Таков новый антропологический тип, конституируемый виртуальной Границей.
Вспомним: в Новое время, эпоху «забвения бытия» (по М. Хайдеггеру), человек игнорирует свою онтологическую Границу; онтическую еще не рефлектирует. В итоге для него актуализируется топика виртуальная, начавшая, с эпохи Романтизма, формировать антропологический тип мечтателя. Недаром в конце своей «Петербургской летописи» автор восклицает: «И не все мы более или менее мечтатели!» (18, 34). А уже много позднее
Достоевский писал о своем Герое подполья (тоже мечтателе): «Я горжусь тем, что впервые вывел настоящего человека русского большинства…»; «подпольный человек есть главный человек в русском мире» (16, 329, 407). Замечу, что «подполье» и «угол» в художественном мире Достоевского — синонимы; по сравнению с мечтателем 1840-х годов «подпольный» — тот, в ком «болезнь» мечтательства развилась чуть ли не до смертельного исхода.
В 1860-е годы, ища путей исцеления такого человека, спасения его от онтологической гибели, Достоевский вновь, как когда-то в «Хозяйке», обращается к Богу. Но теперь уже Бог для него становится не одноприродным человеку и потому онтологически бессильным гуманистическим Христом, а Христом — Богочеловеком, подлинным Сыном Божиим,
Спасителем, обладающим мощной энергией Инобытия. Только через такого Бога, только через Православную церковь в ее исихастской традиции возможно, по художественной мысли зрелого Достоевского, исцеление, преображение, спасение «человека русского большинства» — мечтателя. Он должен актуализировать в себе онтологическую Границу.
Если И.А. Гончаров в качестве национальной русской болезни изобразил «обломовщину», то Достоевский — мечтательство. На мой взгляд, диагноз Достоевского и глубже, и точнее. Более того, Достоевский предложил и рецепт для излечения — православное воцерковление. Но все это позже: в «Бесах», «Подростке», «Братьях Карамазовых». В 1840-е годы писатель сознательно далек от православно-исихастских воззрений. Тем не менее и в «Петербургской летописи», и в романе «Белые ночи» он дает нравственно-религиозную оценку мечтательству, причем явственно — в традиции мистико-аскетического Православия., по-видимому бессознательно усвоенной им из общего контекста русской культуры, из собственного детского опыта, о чем я уже говорила раньше.

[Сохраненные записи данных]
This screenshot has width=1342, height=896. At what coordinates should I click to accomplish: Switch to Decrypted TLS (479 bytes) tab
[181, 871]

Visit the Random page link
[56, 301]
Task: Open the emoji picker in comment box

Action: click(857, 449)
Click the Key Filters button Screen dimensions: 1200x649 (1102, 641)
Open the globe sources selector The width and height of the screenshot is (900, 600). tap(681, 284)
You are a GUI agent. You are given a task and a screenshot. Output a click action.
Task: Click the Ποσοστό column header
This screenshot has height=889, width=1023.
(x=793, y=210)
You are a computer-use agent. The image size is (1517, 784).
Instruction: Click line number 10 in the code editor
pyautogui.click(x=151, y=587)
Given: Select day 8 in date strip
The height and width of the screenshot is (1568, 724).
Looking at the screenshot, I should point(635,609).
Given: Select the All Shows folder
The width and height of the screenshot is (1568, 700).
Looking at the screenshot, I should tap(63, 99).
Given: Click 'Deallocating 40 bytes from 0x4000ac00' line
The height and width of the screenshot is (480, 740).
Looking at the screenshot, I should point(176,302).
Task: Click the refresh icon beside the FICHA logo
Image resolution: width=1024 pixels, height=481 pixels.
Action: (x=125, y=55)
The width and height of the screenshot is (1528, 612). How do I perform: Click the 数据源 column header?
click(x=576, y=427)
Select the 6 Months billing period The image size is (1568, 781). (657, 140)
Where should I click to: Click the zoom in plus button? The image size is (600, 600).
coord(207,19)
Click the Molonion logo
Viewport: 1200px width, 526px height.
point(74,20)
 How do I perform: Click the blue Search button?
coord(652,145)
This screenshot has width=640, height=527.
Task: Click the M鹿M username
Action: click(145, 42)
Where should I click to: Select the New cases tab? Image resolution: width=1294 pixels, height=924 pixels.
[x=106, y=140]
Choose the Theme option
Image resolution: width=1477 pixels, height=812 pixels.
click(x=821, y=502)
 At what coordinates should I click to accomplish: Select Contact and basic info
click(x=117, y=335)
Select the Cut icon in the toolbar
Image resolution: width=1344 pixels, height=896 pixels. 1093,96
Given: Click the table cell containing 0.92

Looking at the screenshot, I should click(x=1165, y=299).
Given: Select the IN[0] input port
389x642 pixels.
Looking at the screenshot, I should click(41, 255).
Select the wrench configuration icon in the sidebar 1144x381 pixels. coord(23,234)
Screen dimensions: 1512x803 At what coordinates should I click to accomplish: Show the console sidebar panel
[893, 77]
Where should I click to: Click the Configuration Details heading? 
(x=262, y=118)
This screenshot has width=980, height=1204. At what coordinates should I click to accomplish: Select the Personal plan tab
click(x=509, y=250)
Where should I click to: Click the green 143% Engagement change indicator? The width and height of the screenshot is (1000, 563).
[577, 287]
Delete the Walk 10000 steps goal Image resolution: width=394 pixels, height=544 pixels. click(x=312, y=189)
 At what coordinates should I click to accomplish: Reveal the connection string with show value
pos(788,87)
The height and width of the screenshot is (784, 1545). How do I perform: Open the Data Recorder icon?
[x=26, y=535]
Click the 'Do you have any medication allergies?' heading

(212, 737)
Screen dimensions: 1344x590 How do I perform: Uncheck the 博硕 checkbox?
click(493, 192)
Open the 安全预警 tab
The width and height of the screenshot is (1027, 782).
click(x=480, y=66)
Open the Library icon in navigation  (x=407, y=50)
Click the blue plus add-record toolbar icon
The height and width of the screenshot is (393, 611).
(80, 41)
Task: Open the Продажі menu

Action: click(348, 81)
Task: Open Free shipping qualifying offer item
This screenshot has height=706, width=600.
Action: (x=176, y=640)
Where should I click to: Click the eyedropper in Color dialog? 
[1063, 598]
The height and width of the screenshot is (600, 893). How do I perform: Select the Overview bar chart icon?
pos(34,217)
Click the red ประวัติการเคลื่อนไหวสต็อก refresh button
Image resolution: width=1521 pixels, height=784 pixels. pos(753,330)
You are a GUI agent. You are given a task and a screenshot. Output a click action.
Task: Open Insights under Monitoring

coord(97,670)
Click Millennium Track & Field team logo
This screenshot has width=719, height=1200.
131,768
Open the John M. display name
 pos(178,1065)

* _ЧТО СДЕЛАТЬ_
- A) Перечислите все произведения Достоевского, упомянутые в тексте о мечтательстве.
- B) Обновите в тексте о мечтательстве отрывок от слов «В 1860-е годы, ища» до слов «себе онтологическую Границу.», заменив «Спасителем» на «Искупителем».

* _ОТВЕТЫ К УПРАЖНЕНИЮ_
- A) «Петербургская летопись», «Хозяйка», «Бесы», «Подросток», «Братья Карамазовы», «Белые ночи».

- B)
В 1860-е годы, ища путей исцеления такого человека, спасения его от онтологической гибели, Достоевский вновь, как когда-то в «Хозяйке», обращается к Богу. Но теперь уже Бог для него становится не одноприродным человеку и потому онтологически бессильным гуманистическим Христом, а Христом — Богочеловеком, подлинным Сыном Божиим,
Искупителем, обладающим мощной энергией Инобытия. Только через такого Бога, только через Православную церковь в ее исихастской традиции возможно, по художественной мысли зрелого Достоевского, исцеление, преображение, спасение «человека русского большинства» — мечтателя. Он должен актуализировать в себе онтологическую Границу.